#100 - 12 Nov 2021

Valuing ourselves; Owning the manager's authority; The programmer's brain; NVIDIA and AMD news; NVMe for HDD; JupyterHub and Kubernetes for Pangeo

Hi, everyone:

It’s been a good week here at RCT world headquarters.

First, our team finally published our paper describing our v1 platform at a high level - a mere 29 months after creating the first version’s Google Doc. The effort tied together years of not just software development and technical architecture but stakeholder engagement, privacy considerations, team building, and domain knowledge. Several co-authors were software developers who had never been on a paper before, were pretty new to the whole process, and hadn’t necessarily appreciated the “full stack” of the effort. It was fun to help them be part of the process not just of writing a paper but of creating a piece of the scientific record of humanity. Knowing they’ll be able to walk into many University libraries all over the world, for decades, and find a copy of it in the stacks, with their name on it, with authorship and citation records kept basically in perpetuity, is pretty cool.

Secondly, on a personal note, I spent some time at an arm HPC hackathon, which was both exciting (new tech! With many different systems to play with!) and surprising (Oracle’s cloud seems… pretty ok?). But more importantly it was really rewarding to see that after a probably eight year hiatus from day-to-day performance tuning of HPC codes, some of the names and tools may have changed, but a basic understanding of the tradeoffs at play and the techniques used to balance between those tradeoffs translate unscathed and can be put to use immediately. These are fundamental skills.

Both of these events drive home to me the breadth and depth of expertise we have in our profession, and how important it is for us to apply it.

And both breadth and depth are needed. Tech just learned a very expensive lesson with the Zillow Offers fiasco that we in research computing have known for a while - it turns out you need to have some domain expertise as well as technical expertise. It’s not just enough to know how to code or to run a computing system or manage a database; that needs to be paired with understanding of why the software or system is being used, or what valid data looks like in a field. And the problems we’re dealing with are subtle - they require deep understanding of the domains we straddle in our work.
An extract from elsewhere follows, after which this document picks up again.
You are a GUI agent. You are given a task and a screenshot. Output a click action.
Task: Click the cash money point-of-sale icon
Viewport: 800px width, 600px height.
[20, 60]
What continues to baffle me is that while the nature and importance of the expertise we bring to bear on research problems is being increasingly appreciated in the rest of academia - and elsewhere, as the burgeoning job board indicates - too many of our own teams continue to underplay it. Groups underbid on projects, are timid in proposals, and try to be a little bit of everything to everyone instead of understanding and playing to their strengths. Teams discussing cloud computing in research computing continue to emphasize first and foremost arguments like “we’re cheaper”, and “we don’t pay inflated tech salaries” as if being the bargain-basement discount brand is our natural lot, or as if us scandalously underpaying our staff is a feature instead of a bug.

We’re hitting a bit of a milestone with this issue of the newsletter - it’s not a nice round number like 128, but it’s still pretty notable. So far this newsletter community has helped at least one reader find a new job, helped another couple try new things in managing their teams, and has inspired at least one feature in a software project. We’re just getting started, and there’s a lot more to be done. If you have ideas, or questions, or want to help, just drop me a note at [email protected].

For now, on to the roundup!

Managing Teams

Voice or Veto (Employees’ Role in Hiring Managers) - Ed Batista

A common and avoidable source of frustration when making any high-impact decision - hiring a new team member or manager, but also any major technical or strategic direction - comes from not being clear ahead of time about how the decision is being made and by who. Do the team members get a voice, or a veto? What are the decision criteria?

There’s a lot of perfectly good answers to those questions, many of which the team members (or stakeholders, or..) would be ok with, but not making things explicit right at the beginning can make people feel like they’ve been fooled or not listened to.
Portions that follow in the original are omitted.